### Work to be completed
Search the data for the string "button" and gather each line it is in.

### Source data

╭──

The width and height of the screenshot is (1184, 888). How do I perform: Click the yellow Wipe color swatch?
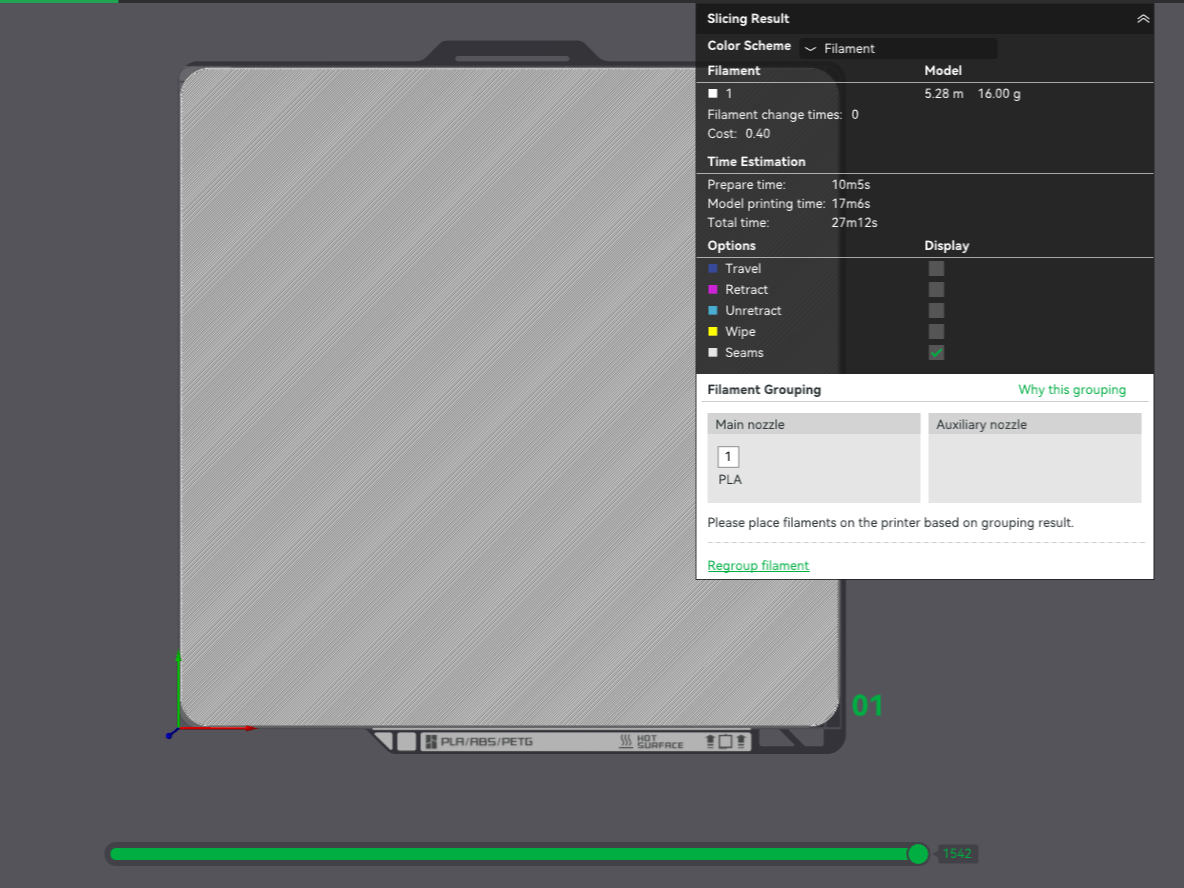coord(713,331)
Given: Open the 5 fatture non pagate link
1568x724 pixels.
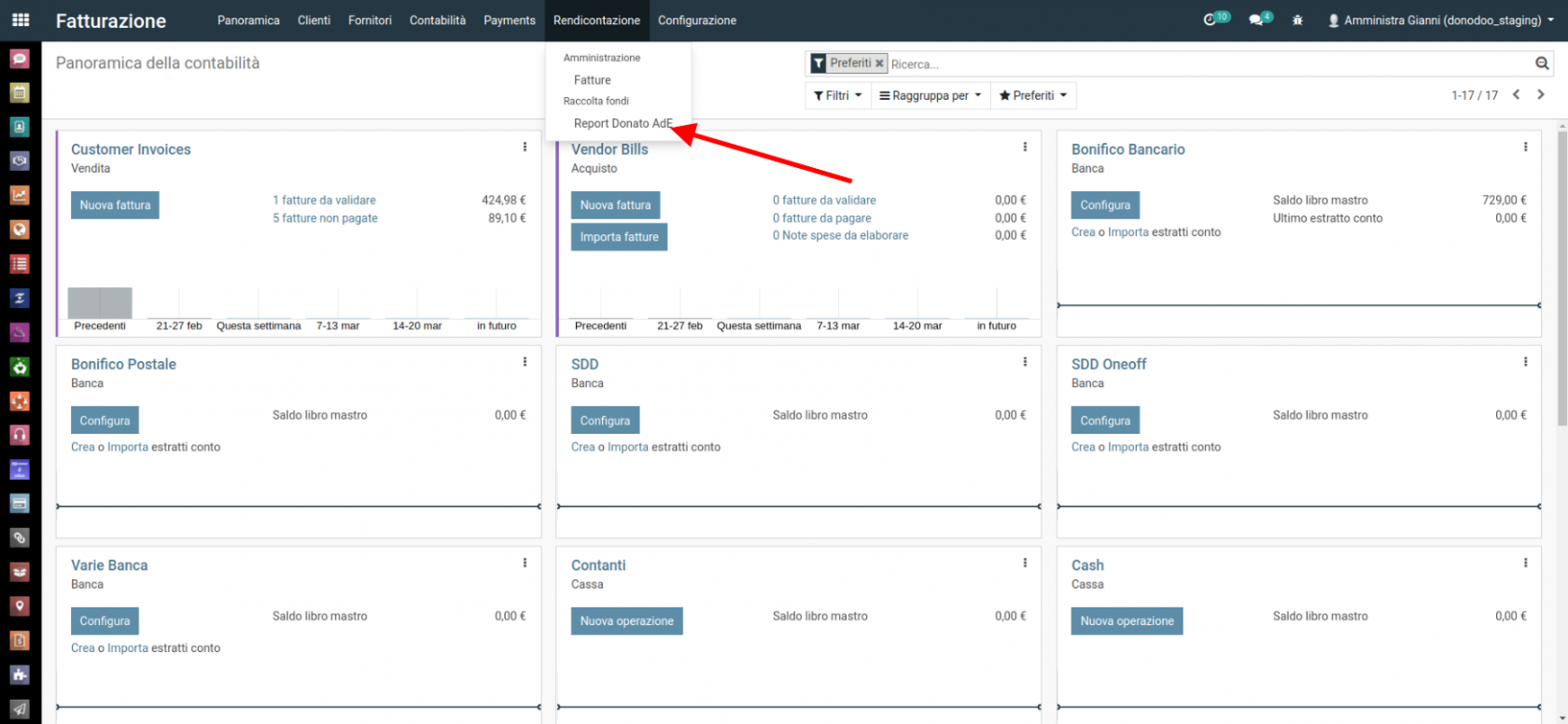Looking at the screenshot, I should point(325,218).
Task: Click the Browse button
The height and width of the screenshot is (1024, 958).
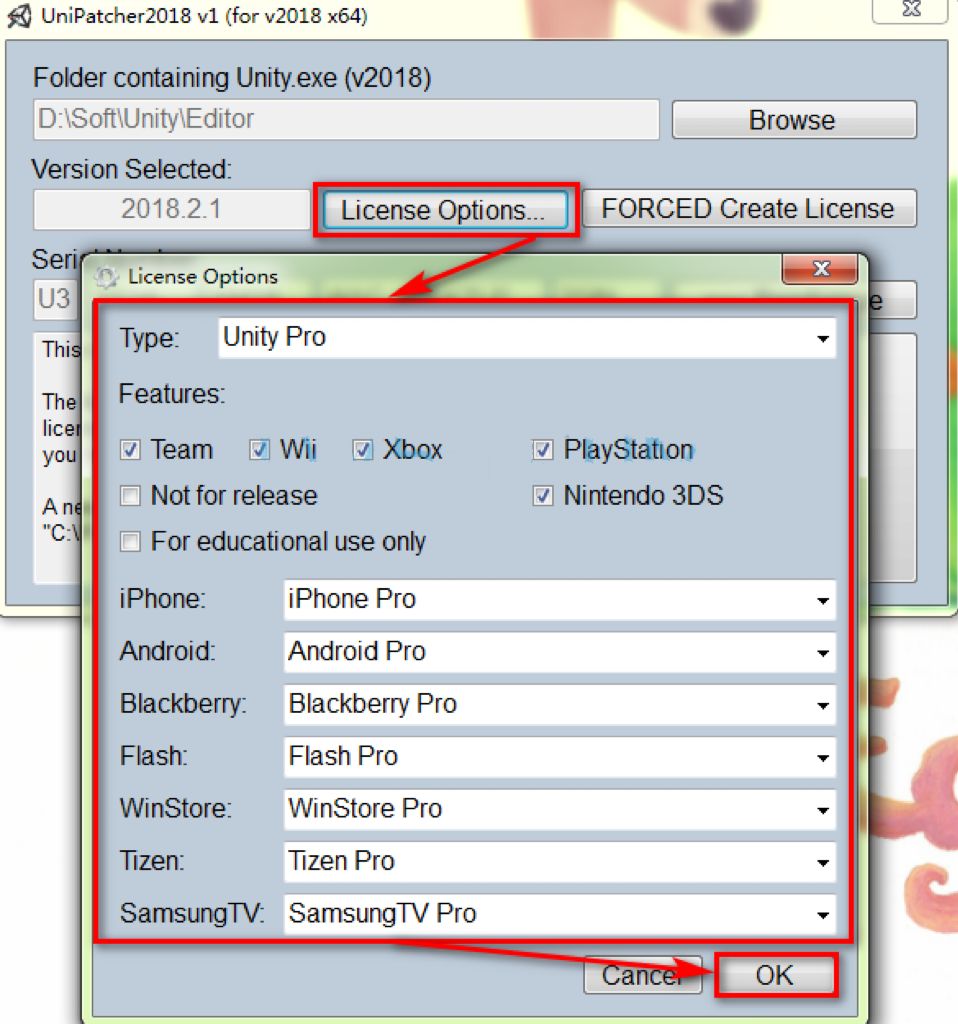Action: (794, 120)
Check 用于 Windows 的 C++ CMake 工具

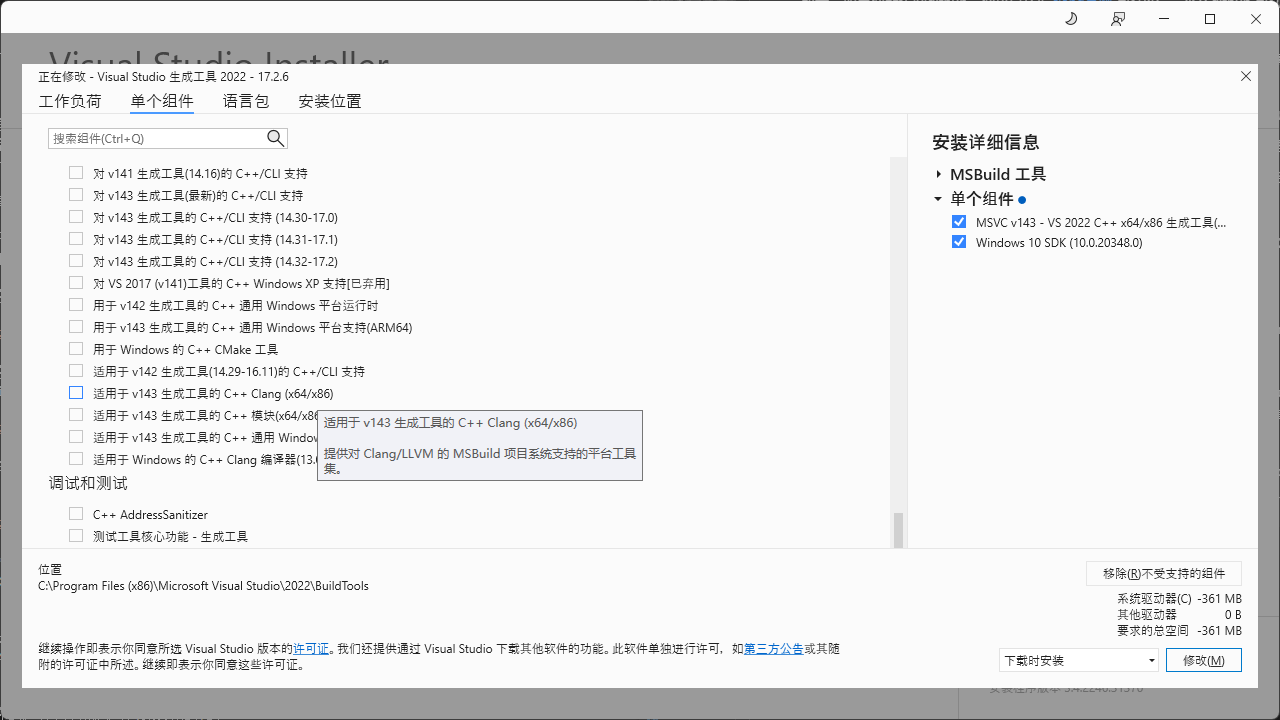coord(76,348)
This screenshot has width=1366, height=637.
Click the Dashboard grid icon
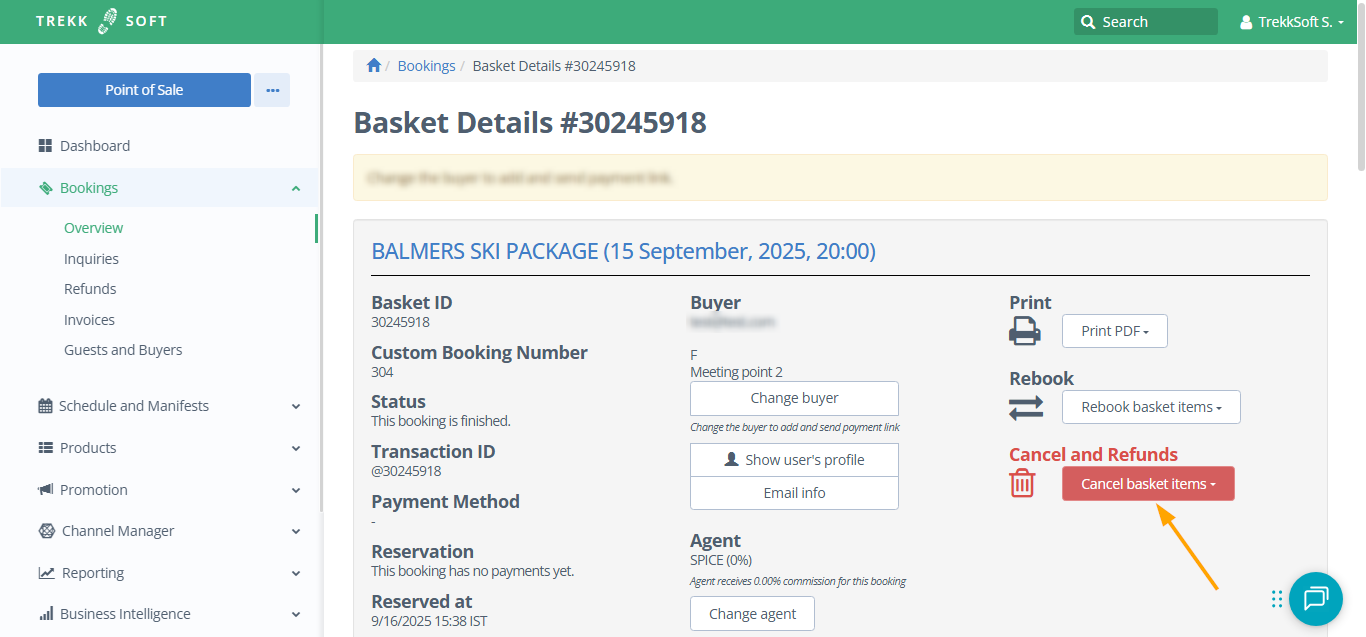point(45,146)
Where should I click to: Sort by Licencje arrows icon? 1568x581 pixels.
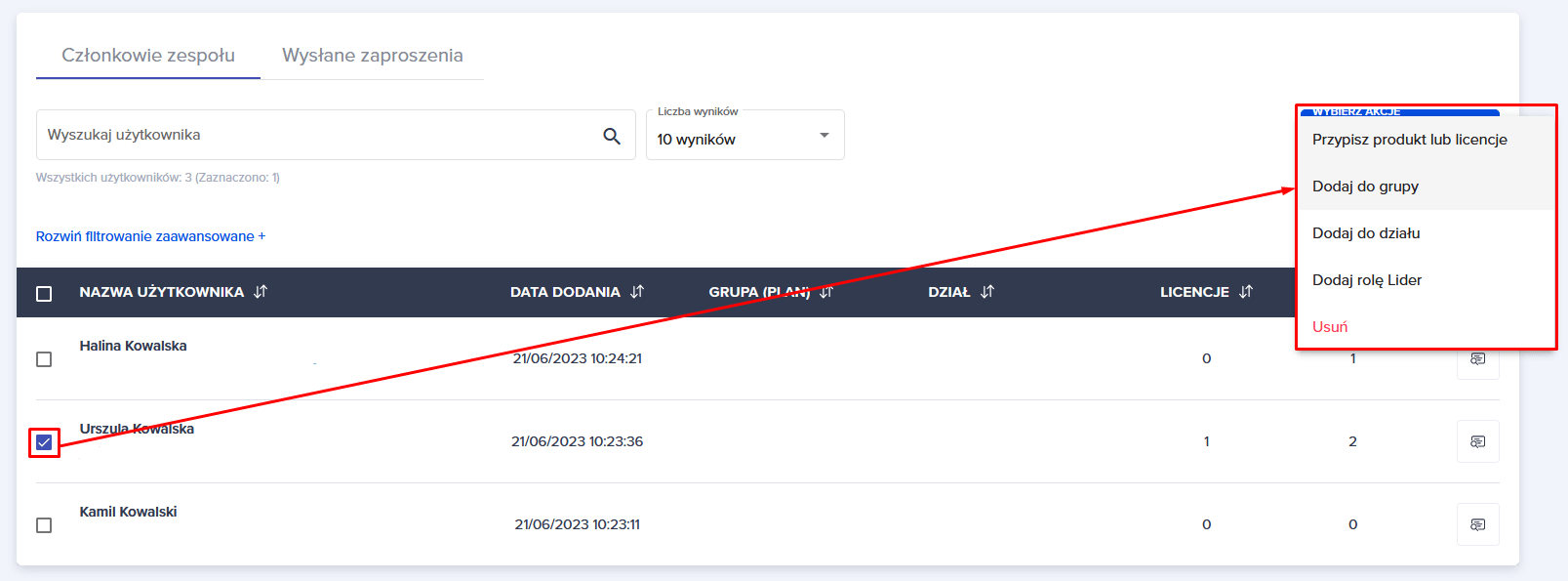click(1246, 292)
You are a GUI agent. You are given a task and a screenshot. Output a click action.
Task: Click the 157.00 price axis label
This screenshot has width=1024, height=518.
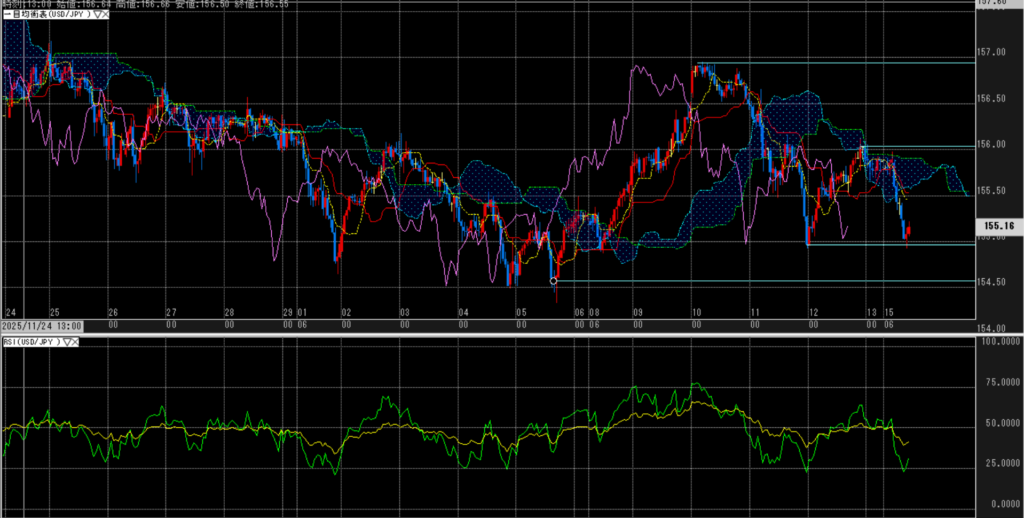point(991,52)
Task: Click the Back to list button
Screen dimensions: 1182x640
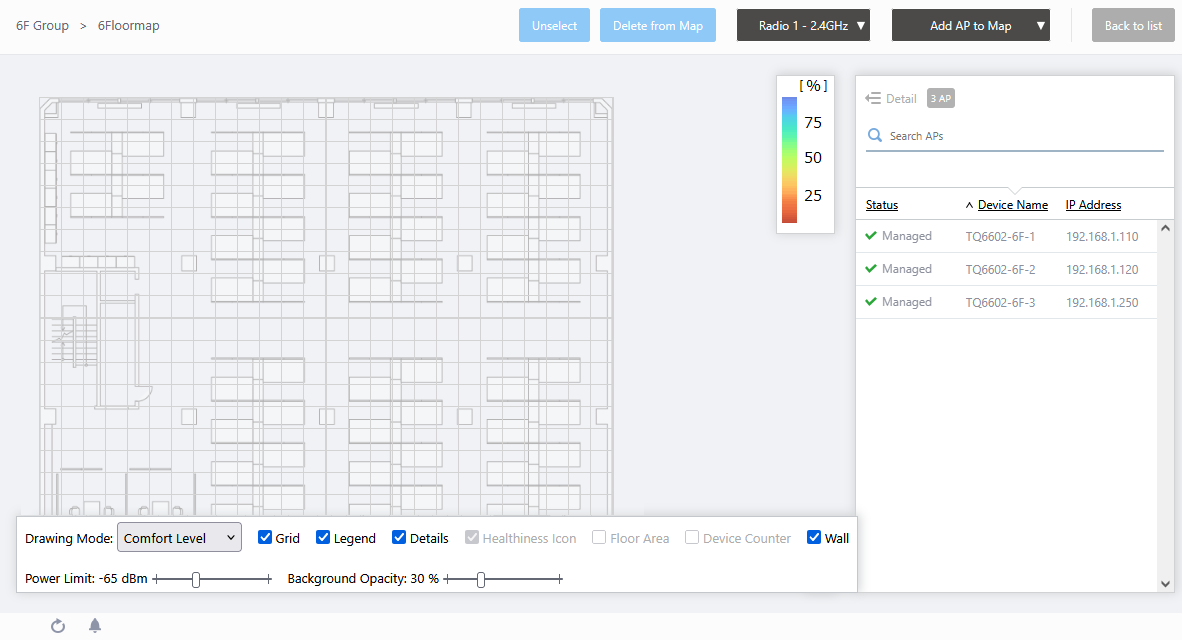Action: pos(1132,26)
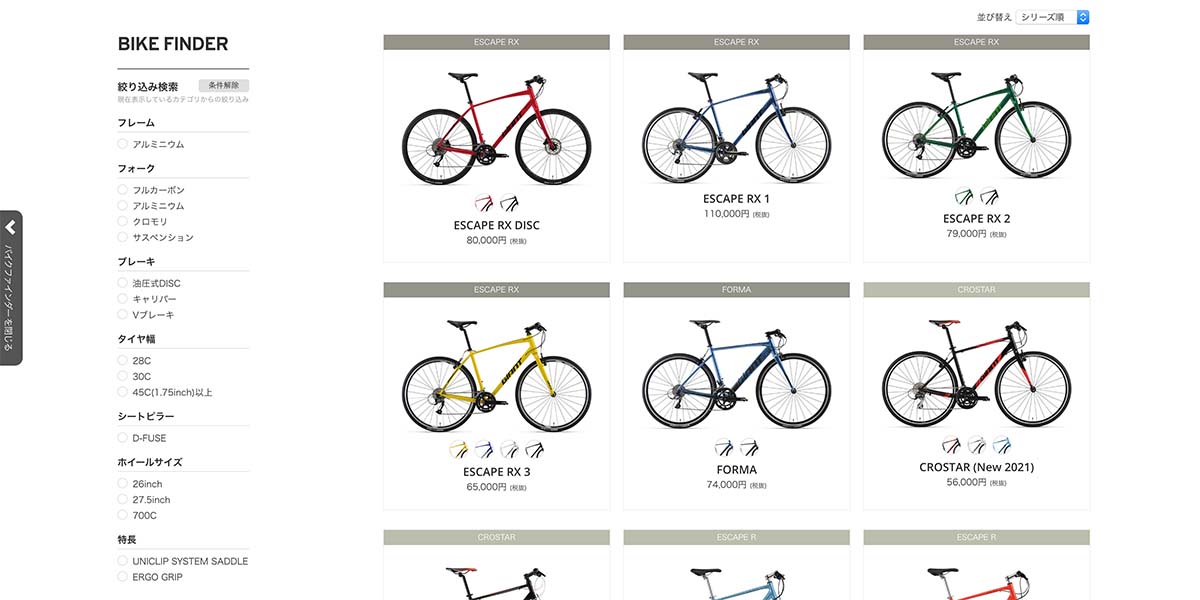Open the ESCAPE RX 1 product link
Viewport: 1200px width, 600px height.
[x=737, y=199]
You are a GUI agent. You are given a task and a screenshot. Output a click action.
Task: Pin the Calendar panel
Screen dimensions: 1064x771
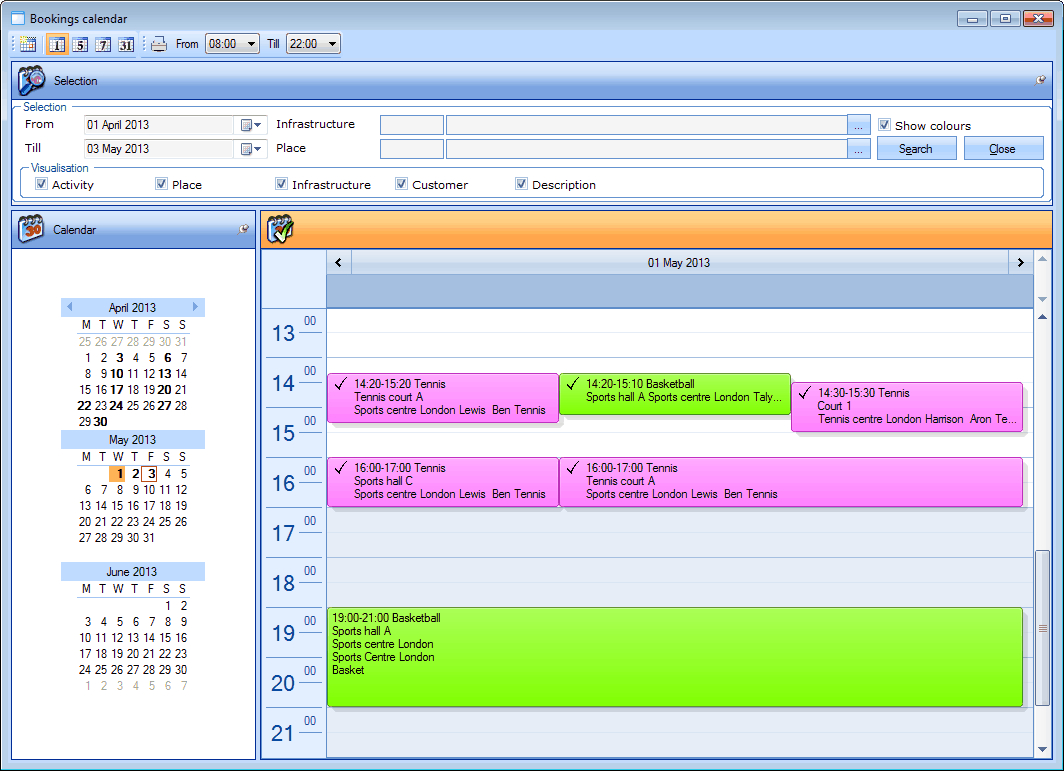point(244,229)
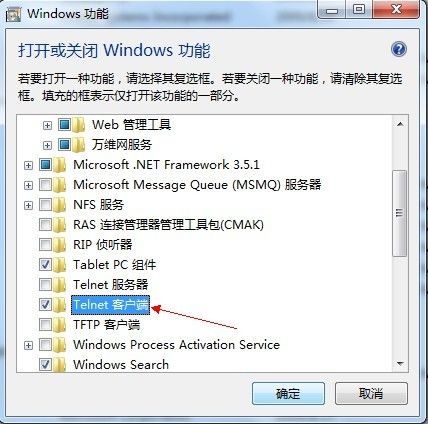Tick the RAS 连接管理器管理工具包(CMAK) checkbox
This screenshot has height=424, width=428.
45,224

╰──

### Response to this exercise
Task: Click the Browse button
Task: Click the Back to list button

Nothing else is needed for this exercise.